> GOAL
Reproduce each of the following lines without any change, covering every item listed below.

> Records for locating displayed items
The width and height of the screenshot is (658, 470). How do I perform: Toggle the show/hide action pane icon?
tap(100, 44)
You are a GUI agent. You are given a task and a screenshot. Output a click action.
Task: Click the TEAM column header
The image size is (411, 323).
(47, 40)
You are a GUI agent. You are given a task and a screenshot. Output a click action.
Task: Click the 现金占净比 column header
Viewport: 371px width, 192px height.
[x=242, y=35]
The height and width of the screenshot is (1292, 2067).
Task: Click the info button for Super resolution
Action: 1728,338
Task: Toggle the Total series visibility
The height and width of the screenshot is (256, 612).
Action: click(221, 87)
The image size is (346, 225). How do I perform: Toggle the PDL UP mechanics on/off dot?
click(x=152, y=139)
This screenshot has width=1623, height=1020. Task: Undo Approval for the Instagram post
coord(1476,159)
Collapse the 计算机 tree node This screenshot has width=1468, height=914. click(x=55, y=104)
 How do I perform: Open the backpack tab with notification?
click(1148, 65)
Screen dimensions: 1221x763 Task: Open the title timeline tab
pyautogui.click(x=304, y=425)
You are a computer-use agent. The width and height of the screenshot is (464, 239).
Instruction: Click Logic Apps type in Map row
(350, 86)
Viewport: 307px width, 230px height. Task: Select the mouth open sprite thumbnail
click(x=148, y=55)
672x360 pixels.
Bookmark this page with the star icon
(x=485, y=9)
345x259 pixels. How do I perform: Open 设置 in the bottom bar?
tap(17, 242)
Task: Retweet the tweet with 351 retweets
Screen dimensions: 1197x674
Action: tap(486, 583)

> OUTPUT BELOW
The width and height of the screenshot is (658, 470). How do I perform: Toggle the show/hide action pane icon?
tap(100, 44)
You are a GUI agent. You are given a task and a screenshot. Output a click action.
Task: Click the TEAM column header
The image size is (411, 323).
(47, 40)
You are a GUI agent. You are given a task and a screenshot. Output a click action.
Task: Click the 现金占净比 column header
Viewport: 371px width, 192px height.
[x=242, y=35]
The height and width of the screenshot is (1292, 2067).
Task: Click the info button for Super resolution
Action: 1728,338
Task: Toggle the Total series visibility
The height and width of the screenshot is (256, 612).
Action: click(221, 87)
The image size is (346, 225). How do I perform: Toggle the PDL UP mechanics on/off dot?
click(x=152, y=139)
This screenshot has width=1623, height=1020. Task: Undo Approval for the Instagram post
coord(1476,159)
Collapse the 计算机 tree node This screenshot has width=1468, height=914. click(x=55, y=104)
 How do I perform: Open the backpack tab with notification?
click(1148, 65)
Screen dimensions: 1221x763 Task: Open the title timeline tab
pyautogui.click(x=304, y=425)
You are a computer-use agent. The width and height of the screenshot is (464, 239).
Instruction: Click Logic Apps type in Map row
(350, 86)
Viewport: 307px width, 230px height. Task: Select the mouth open sprite thumbnail
click(x=148, y=55)
672x360 pixels.
Bookmark this page with the star icon
(x=485, y=9)
345x259 pixels. How do I perform: Open 设置 in the bottom bar?
tap(17, 242)
Task: Retweet the tweet with 351 retweets
Screen dimensions: 1197x674
Action: tap(486, 583)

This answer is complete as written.